NCUA Board Approves Interim Final Rule on Asset Reporting

CUs may use asset data from the end of March 2020 to determine whether they are subject to capital planning and stress testing.

Lobby of the NCUA.

The NCUA board on Thursday approved an interim final rule that will allow large credit unions to use their March 31, 2020 asset data for certain reporting, in an effort to ensure that credit unions are not subject to heightened regulatory requirements merely because of high deposit growth caused by the pandemic.

Credit unions may use asset data at the end of March 2020 to determine whether they are subject to capital planning and stress testing. The rule will remain in effect during 2021 and 2022.

“As financial first responders on the frontlines of the COVID-19 crisis, many credit unions have experienced rapid and unexpected balance sheet growth resulting from government policy responses to and consumer choices resulting from the economic upheaval caused by the pandemic,” NCUA Chairman Todd Harper said.

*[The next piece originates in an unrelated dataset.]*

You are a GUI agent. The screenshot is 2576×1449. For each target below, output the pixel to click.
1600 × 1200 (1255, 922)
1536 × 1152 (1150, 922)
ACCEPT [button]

He added that in most cases the growth will be temporary since it is the result of the pandemic.

“The latest round of stimulus checks and unemployment benefits to Americans across the country will only continue this growth,” he said.

“By taking this step, the NCUA is acknowledging the uniqueness of the situation and not making it harder on credit unions already stretched thin by the circumstances,” board member Kyle Hauptman said.

Harper added that the NCUA board will soon consider a temporary rule to exempt credit unions from certain prompt corrective action regulations that could be triggered as a result of balance sheet changes due to the pandemic.

The board also was told that at the end of April, about 2,000 credit unions will receive a total of $368.7 million that is available from management of the asset estates of three corporate credit unions that failed during the last financial crisis.

Credit unions that have guaranteed notes from U.S. Central, Members United Corporate and Southwest Corporate will receive the funds, agency officials said.

Under questioning from Hood, NCUA General Counsel Frank Kressman said the agency had hired private attorneys to handle the recovery of funds on a contingency basis. Those attorneys have been paid about $1.2 billion, or 23% of the amount recovered. Kressman said he was not general counsel at the time the decision was made to hire they attorneys.

Harper said that agency officials had made a good decision to pursue firms that had sold faulty mortgage-backed securities.

“The shrewd decision to pursue litigation against the Wall Street firms that sold faulty mortgage-backed securities is also a key reason why we are now making distributions,” he said. “Indeed, without those legal recoveries, there would be no checks sent to capital holders.”